The basicCategoricalDecomposition function is:


let basicCategoricalDecomposition diagram =

        match diagram with

            | {S=s_pattern; SP=Empty;P=Empty}  when s_pattern <> Empty -> [{S=s_pattern; SP=Empty;P=Empty}] // A or O

            | {S=Empty; SP=sp_pattern;P=Empty} when sp_pattern <> Empty -> [{S=Empty; SP=sp_pattern;P=Empty}]    // E or I  

            | {S=Empty; SP=Empty;P=p_pattern} when p_pattern <> Empty -> [{S=Empty; SP=Empty;P=p_pattern}]
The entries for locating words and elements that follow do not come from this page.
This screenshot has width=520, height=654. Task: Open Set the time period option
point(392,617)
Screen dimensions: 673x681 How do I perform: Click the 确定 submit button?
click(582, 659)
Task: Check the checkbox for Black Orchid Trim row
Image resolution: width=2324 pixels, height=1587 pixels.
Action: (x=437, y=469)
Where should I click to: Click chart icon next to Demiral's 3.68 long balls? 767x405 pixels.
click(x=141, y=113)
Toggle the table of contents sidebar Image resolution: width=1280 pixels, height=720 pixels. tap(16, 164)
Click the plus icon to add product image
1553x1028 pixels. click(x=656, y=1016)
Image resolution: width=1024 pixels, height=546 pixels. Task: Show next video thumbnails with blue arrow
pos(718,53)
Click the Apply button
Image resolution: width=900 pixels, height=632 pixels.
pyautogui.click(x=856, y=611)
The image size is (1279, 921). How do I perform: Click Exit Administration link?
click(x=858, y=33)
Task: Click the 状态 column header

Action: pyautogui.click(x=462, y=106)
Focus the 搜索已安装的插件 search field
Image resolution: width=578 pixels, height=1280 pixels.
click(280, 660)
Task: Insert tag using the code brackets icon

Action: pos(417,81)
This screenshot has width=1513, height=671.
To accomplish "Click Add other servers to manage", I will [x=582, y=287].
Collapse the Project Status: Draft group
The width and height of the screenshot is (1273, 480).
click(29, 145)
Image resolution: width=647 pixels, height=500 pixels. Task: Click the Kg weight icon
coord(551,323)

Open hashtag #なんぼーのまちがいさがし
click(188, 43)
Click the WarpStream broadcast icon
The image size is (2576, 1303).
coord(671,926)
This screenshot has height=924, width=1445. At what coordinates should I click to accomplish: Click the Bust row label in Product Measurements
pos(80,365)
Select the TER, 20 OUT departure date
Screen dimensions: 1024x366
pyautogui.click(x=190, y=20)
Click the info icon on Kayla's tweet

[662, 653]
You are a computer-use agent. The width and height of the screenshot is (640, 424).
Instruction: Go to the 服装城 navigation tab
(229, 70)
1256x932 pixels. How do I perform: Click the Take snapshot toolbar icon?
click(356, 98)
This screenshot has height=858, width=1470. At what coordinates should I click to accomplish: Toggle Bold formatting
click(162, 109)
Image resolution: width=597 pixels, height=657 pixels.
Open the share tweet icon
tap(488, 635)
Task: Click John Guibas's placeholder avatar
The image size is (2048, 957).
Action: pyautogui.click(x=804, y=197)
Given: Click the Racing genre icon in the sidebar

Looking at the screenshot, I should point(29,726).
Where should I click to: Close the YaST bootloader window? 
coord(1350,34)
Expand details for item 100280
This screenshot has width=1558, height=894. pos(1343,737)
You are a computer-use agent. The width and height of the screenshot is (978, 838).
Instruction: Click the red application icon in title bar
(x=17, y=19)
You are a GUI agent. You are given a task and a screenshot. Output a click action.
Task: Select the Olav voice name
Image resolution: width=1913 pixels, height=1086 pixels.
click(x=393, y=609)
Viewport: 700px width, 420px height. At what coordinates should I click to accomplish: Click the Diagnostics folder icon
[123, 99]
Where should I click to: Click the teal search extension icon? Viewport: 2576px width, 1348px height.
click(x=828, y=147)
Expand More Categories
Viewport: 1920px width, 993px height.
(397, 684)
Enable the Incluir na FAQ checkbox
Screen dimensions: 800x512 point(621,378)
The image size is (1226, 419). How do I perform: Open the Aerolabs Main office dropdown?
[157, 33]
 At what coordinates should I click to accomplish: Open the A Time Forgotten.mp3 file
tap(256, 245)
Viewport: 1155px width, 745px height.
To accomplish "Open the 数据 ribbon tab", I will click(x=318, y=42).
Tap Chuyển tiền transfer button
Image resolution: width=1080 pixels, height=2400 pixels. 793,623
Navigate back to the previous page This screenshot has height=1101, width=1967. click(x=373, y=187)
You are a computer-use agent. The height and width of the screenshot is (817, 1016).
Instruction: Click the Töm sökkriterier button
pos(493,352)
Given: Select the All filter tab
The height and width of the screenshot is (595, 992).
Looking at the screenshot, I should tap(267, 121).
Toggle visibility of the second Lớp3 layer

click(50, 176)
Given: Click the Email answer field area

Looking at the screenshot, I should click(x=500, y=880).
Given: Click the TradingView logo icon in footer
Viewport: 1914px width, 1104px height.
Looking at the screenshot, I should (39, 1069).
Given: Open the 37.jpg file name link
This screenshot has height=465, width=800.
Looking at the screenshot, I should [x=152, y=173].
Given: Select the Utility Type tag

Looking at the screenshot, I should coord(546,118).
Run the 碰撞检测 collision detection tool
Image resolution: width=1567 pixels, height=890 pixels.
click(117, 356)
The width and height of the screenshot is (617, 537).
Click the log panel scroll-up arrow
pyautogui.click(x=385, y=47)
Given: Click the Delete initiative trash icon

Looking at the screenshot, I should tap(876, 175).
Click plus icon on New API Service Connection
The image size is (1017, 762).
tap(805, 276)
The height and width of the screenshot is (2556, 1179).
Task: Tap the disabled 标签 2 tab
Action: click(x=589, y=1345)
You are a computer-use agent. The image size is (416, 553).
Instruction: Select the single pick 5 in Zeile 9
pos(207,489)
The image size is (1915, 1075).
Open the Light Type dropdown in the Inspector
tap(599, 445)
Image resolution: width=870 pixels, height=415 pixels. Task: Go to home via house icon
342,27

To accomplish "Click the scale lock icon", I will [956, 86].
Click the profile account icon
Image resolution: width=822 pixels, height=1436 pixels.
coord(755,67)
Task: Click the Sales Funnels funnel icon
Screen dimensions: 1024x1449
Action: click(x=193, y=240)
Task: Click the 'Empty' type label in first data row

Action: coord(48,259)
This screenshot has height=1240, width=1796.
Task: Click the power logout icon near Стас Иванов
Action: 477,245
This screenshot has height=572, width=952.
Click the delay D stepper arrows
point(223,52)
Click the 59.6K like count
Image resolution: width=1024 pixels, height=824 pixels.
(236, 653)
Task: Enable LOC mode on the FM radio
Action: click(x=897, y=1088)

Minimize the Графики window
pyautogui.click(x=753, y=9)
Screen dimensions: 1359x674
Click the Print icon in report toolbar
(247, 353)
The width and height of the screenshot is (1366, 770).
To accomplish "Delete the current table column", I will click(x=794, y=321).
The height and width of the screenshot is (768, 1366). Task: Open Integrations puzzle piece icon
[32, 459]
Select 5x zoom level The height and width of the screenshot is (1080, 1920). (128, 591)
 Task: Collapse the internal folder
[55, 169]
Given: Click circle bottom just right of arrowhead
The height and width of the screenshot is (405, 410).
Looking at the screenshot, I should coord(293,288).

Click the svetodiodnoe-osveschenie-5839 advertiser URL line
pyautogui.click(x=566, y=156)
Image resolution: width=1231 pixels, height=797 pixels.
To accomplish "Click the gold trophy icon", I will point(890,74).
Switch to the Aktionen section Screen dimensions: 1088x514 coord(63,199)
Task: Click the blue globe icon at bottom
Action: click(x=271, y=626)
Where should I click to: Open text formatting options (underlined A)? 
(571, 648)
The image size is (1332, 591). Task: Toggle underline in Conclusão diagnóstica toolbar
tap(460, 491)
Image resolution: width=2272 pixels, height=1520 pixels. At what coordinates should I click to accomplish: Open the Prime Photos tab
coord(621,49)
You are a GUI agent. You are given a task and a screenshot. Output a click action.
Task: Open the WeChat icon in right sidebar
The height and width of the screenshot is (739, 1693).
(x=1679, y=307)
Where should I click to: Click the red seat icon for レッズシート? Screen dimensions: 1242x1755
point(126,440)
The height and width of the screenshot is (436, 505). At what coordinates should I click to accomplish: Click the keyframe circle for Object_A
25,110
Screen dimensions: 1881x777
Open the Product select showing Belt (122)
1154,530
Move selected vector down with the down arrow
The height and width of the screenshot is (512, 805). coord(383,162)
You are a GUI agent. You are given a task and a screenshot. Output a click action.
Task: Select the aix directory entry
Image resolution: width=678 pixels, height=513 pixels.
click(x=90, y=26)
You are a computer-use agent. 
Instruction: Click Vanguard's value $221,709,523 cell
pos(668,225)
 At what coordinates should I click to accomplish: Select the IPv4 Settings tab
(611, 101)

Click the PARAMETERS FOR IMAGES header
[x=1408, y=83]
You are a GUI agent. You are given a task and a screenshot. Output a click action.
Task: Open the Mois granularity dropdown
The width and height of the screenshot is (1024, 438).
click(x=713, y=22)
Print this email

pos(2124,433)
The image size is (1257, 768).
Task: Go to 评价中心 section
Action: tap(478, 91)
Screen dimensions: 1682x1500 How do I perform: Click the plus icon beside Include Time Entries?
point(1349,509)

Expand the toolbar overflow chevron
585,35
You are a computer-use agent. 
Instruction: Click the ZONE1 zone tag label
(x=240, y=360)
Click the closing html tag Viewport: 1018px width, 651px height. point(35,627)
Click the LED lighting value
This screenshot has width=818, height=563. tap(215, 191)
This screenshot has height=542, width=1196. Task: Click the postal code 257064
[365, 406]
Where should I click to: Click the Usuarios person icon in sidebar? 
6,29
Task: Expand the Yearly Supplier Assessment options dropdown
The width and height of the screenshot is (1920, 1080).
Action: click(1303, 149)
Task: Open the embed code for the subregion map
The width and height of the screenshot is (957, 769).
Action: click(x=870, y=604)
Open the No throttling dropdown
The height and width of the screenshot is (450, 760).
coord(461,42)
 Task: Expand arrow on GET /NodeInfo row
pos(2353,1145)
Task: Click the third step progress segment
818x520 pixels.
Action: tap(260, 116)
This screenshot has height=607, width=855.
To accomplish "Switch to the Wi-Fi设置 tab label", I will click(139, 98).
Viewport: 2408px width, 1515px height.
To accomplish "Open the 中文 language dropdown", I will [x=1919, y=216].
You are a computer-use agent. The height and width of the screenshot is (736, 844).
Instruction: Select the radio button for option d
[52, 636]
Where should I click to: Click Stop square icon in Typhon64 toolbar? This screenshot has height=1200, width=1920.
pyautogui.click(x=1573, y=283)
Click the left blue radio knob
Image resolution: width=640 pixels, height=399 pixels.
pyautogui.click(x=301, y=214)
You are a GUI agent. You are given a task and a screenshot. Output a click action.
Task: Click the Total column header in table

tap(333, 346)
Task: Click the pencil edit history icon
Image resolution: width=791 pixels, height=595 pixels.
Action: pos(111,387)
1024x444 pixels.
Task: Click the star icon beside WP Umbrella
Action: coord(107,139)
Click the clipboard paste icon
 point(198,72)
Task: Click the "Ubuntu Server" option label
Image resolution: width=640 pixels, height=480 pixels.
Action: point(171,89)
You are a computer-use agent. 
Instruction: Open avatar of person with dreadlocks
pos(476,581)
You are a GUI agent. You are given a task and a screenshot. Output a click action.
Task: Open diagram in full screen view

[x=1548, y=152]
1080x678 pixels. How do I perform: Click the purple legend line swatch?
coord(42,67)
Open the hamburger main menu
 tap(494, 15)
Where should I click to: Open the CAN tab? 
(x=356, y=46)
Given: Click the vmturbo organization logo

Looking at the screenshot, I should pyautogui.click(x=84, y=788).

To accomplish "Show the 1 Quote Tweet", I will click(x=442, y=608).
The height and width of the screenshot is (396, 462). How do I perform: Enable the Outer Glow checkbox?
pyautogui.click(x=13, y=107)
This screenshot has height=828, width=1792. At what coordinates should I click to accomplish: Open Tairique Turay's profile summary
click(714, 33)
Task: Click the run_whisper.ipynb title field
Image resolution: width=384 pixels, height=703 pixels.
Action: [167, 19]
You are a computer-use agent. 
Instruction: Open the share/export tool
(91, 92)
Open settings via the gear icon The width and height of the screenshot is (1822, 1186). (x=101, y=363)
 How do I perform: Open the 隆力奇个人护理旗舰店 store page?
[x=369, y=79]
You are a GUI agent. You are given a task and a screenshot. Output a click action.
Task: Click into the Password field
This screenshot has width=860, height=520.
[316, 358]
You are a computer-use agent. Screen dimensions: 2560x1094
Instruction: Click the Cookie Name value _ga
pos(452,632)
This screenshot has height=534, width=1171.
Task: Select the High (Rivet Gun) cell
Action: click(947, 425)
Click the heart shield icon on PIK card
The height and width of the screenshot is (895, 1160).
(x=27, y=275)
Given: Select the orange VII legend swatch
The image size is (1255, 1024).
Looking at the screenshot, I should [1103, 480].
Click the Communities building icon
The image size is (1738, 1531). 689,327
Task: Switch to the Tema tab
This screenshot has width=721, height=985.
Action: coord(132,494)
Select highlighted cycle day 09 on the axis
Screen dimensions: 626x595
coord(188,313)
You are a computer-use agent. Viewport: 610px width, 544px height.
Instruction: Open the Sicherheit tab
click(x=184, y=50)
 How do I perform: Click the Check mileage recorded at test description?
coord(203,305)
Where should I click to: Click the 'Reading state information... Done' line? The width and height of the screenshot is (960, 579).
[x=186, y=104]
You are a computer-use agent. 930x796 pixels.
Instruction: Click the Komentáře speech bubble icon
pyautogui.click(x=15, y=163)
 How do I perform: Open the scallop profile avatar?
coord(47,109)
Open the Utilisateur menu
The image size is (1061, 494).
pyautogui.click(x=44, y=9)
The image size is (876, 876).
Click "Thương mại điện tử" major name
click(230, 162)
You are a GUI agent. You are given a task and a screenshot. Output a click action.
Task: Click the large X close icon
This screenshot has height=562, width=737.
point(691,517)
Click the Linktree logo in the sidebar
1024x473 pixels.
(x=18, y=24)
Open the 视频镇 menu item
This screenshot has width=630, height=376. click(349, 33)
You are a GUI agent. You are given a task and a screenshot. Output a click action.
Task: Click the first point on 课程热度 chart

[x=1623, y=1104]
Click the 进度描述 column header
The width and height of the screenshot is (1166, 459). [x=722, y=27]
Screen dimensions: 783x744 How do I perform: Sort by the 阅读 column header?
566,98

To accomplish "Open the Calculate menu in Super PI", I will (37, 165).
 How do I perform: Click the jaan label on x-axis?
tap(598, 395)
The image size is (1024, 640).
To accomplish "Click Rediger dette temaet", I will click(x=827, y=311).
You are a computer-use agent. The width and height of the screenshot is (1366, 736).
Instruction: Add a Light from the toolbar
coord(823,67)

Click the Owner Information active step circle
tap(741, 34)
            | {S=s_pattern; SP=sp_pattern;P=Empty} -> [{S=s_pattern; SP=Empty; P=Empty};{S=Empty;SP=sp_pattern;P=Empty}]

            | {S=Empty; SP=sp_pattern;P=p_pattern} -> [{S=Empty; SP=sp_pattern; P=Empty};{S=Empty;SP=Empty;P=p_pattern}]

            | {S=s_pattern; SP=Empty;P=p_pattern} -> [{S=s_pattern; SP=Empty; P=Empty};{S=Empty;SP=Empty;P=p_pattern}]

            | {S=s_pattern; SP=sp_pattern;P=p_pattern} -> [{S=s_pattern;SP=Empty;P=Empty};{S=Empty;SP=sp_pattern;P=Empty};{S=Empty;SP=Empty;P=p_pattern}]

            | _ -> []


So far if the VennToProposition matches a basic diagram it works as a lookup table.
If I pass is is a more complex diagram, then any match fails, and so I add a default matching rule that just calls the above basicCategoricalDecomposition diagram by a recursive call to get the union of all the propositions.

I rewrite here the complete VennToProposition function:


let rec VennToPropositions diagram =

    match diagram with 

        | {S=Empty; SP=Empty;P=Empty} -> []

        | {S=BlackFilled; SP=Empty;P=Empty} ->  [{quantifier1=All;category1=S;appartenence=Is;category2=P}]

        | {S=Empty; SP=Empty;P=BlackFilled} ->  [{quantifier1=All;category1=P;appartenence=Is;category2=S}]

        | {S=Empty; SP=BlackFilled;P=Empty} ->  [{quantifier1=No;category1=S;appartenence=Is;category2=P};{quantifier1=No;category1=P;appartenence=Is;category2=S}]

        | {S=Empty; SP=Starred;P=Empty} -> [{quantifier1=Somes;category1=S;appartenence=Is;category2=P};{quantifier1=Somes;category1=P;appartenence=Is;category2=S}]

        | {S=Starred; SP=Empty;P=Empty} -> [{quantifier1=Somes;category1=S;appartenence=IsNot;category2=P}]

        | {S=Empty; SP=Empty;P=Starred} -> [{quantifier1=Somes;category1=P;appartenence=IsNot;category2=S}]

        | _ -> List.fold (fun acc item -> acc @ (VennToPropositions item) ) [] (basicCategoricalDecomposition diagram)


This last line is the one which decomposes in basic forms and then call recursively the VennToPropositions.

So far, any valid two sets Venn diagram corresponds to a set of one or more basic categorical propositions consistent each other.
Using the Fsharp Repl it is possible to test immediately the code, or it is possible to write new tests.
If needed, the sources are available on gitHub.

The page 184 of "Understanding Arguments" provides problems that can be solved using this "VennToPropositions" function (but of course they are not supposed to be solved with an automated tool).

Possible extension can be about evaluating categorical syllogisms, i.e. particular inferences involving two categorical propositions and three sets, but it can be something for another post.


Shalin Siriwaradhana said...

In the first figure last common set venn diagram. How is it no P & and no M. it should be both by the set theory right?


Tony X said...

? Not sure I understand your comment. Picture (No M is P and No P is M) means that there is no element in M which is also in P, therefore the area that shows the intersection between them is filled with black because it is empty. No contradiction here.